» Exercise instructions
For this exercise, the lines from the one with "Instruction: Click the 0.040 price axis label" through the final line of the data below are to be transcribed exactly, and pictures are to be skipped.
═════ Supplied data
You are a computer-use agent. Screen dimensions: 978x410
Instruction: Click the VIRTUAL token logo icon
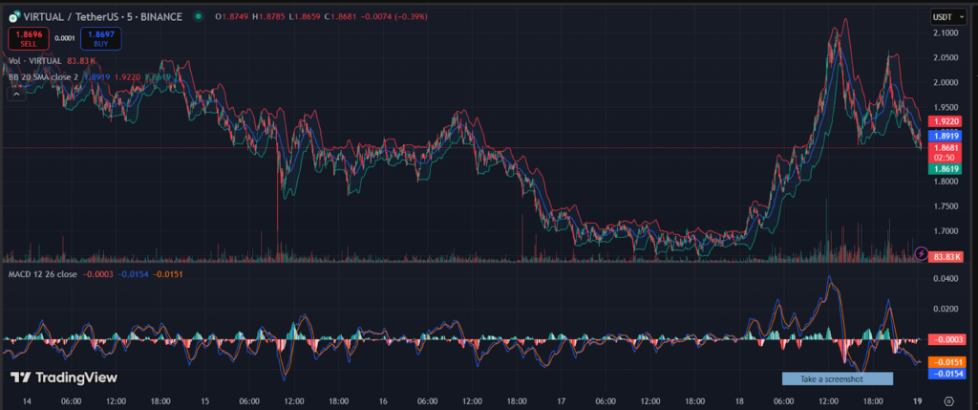tap(16, 16)
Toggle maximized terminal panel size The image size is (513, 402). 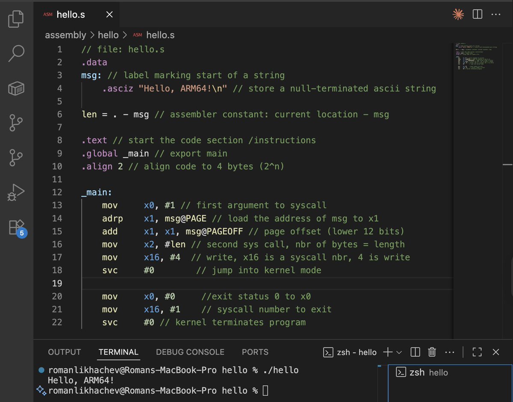coord(477,352)
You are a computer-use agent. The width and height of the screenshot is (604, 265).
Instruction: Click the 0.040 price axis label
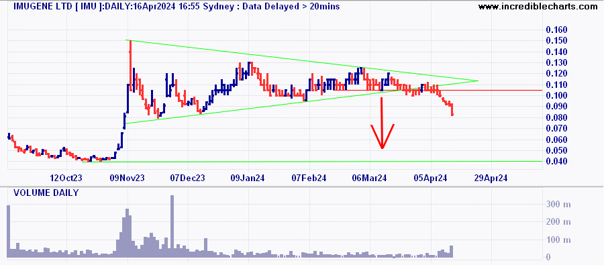point(556,162)
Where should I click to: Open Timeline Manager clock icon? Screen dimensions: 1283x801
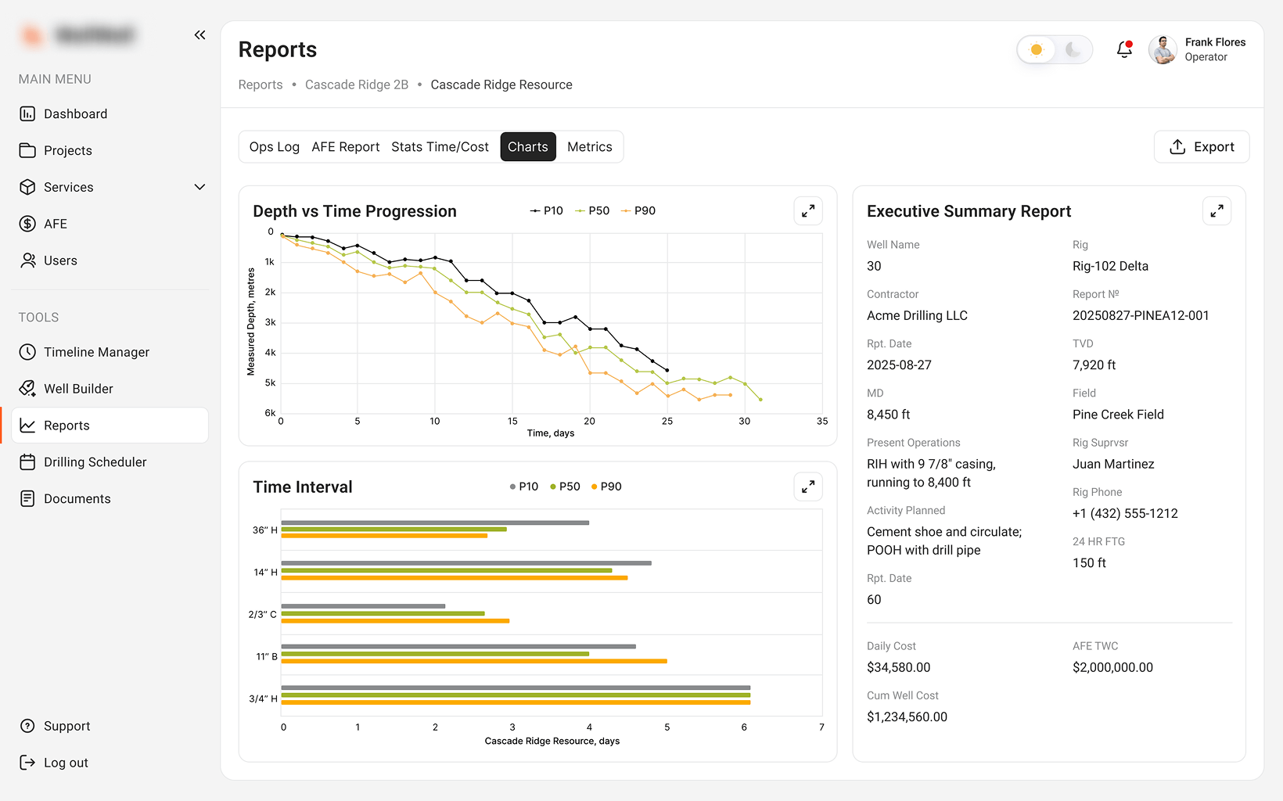[27, 352]
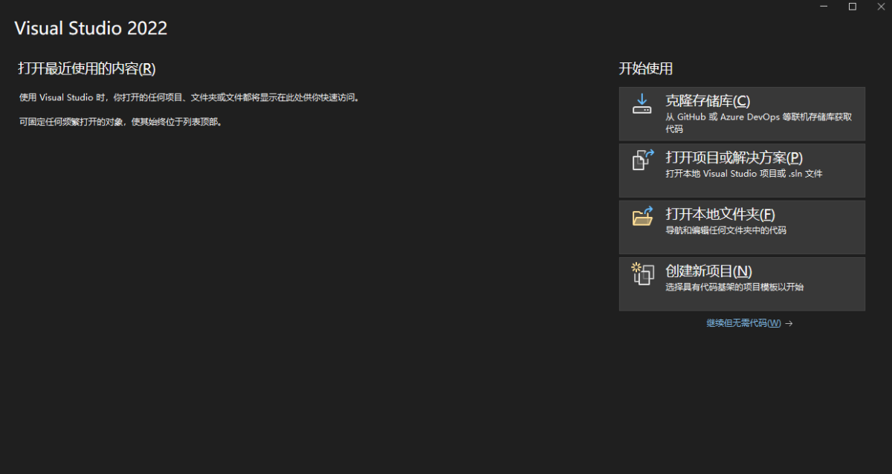The width and height of the screenshot is (892, 474).
Task: Click the download arrow icon on 克隆存储库
Action: 641,104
══════════
» Solution to this task
Instruction: Click the 0.040 price axis label
point(556,162)
Where should I click to: Open Timeline Manager clock icon? Screen dimensions: 1283x801
[27, 352]
The width and height of the screenshot is (892, 474).
Task: Click the download arrow icon on 克隆存储库
Action: 641,104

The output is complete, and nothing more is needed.